The Ireland unveiled here is not for the faint-hearted. It was marooned in insular seclusion, pauperised and socially polarised, rural, pastoral, pre-industrial, in thrall to monopolies and closed shops, devoid of entrepreneurship and riddled with superstition. The most damning features, of which the newspaper columns remind us, were the pervasive poverty, the widespread complicity in the domestic violence and sexual abuse that contradicted the moral values on which society was supposedly founded, and the appallingly low level of education that produced a largely compliant (and complacent) populace. Up to 80% of young people left school at the age of 12–14 with very primitive levels of education and unfitted for any work beyond low-level manual labour. It was no wonder, then, that during the decade some 400,000 emigrated and that the future of the country was in doubt.
Garvin analyses these realities under the three broad headings of politics, the economy and, not unexpectedly, education. His treatment of the issues is sure-footed and he deftly exposes the forces that were frustrating change, primarily a bovine Catholic Church in cahoots with Fianna Fáil, while identifying, on the other hand, the forces that were working for change.
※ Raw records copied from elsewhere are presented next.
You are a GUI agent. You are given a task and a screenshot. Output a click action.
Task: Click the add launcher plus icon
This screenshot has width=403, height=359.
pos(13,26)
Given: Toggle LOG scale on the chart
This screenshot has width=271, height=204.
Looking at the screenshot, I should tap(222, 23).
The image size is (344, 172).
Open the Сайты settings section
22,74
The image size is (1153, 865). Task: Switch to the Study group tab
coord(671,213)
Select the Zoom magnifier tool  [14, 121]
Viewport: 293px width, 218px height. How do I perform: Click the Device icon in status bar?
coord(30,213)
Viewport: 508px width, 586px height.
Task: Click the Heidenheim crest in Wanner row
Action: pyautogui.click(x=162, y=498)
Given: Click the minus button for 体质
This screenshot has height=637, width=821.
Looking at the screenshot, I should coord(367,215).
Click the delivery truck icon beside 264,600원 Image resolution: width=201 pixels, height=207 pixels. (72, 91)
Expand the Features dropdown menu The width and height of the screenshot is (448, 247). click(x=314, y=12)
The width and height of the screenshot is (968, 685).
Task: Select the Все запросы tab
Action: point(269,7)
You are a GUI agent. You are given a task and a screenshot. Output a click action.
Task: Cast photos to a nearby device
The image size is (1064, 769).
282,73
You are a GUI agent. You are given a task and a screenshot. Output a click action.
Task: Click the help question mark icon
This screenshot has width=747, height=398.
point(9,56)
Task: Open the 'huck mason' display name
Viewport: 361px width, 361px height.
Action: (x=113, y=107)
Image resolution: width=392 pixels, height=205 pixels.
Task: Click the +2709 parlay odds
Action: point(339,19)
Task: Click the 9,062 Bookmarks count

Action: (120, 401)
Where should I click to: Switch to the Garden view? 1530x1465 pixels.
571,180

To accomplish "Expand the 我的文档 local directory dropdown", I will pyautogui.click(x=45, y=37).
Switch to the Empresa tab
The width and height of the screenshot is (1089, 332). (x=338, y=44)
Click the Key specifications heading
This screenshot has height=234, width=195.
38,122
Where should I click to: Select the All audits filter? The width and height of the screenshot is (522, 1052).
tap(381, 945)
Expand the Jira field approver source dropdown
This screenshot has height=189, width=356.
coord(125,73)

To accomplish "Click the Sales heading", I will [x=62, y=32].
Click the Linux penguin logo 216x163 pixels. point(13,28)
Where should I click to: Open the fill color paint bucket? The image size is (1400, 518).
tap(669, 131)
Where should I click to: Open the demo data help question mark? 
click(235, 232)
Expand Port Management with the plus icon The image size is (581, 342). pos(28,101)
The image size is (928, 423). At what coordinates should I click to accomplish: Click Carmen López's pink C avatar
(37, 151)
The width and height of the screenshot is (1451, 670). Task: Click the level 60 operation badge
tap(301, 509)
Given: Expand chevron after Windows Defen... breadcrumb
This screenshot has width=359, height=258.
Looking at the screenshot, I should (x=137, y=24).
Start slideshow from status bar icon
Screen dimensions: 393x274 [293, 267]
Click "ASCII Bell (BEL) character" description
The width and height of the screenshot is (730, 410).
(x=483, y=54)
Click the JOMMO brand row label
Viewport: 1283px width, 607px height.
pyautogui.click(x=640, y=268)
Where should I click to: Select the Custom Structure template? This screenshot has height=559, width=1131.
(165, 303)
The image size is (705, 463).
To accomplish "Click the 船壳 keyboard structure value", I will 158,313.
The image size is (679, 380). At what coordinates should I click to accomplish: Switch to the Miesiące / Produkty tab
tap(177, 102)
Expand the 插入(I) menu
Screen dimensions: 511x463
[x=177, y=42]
If there are heroes to be found they are the politicians, especially among the Fine Gael and Labour-led interparty governments that ruled for six of the fourteen years he scrutinises.
The weakness of Garvin’s approach is the one he freely admits: the sources may be too concentrated and the views he examines atypical of the population at large. But the strength of the book lies in its thematic unity and Garvin’s mastery of the material. He has held up a mirror to the Ireland of the 1950s and he succeeds in producing a sharp image, warts and all. HI
Brendan Halligan is chairman of the Institute of International and European Affairs and a former member of the Oireachtas.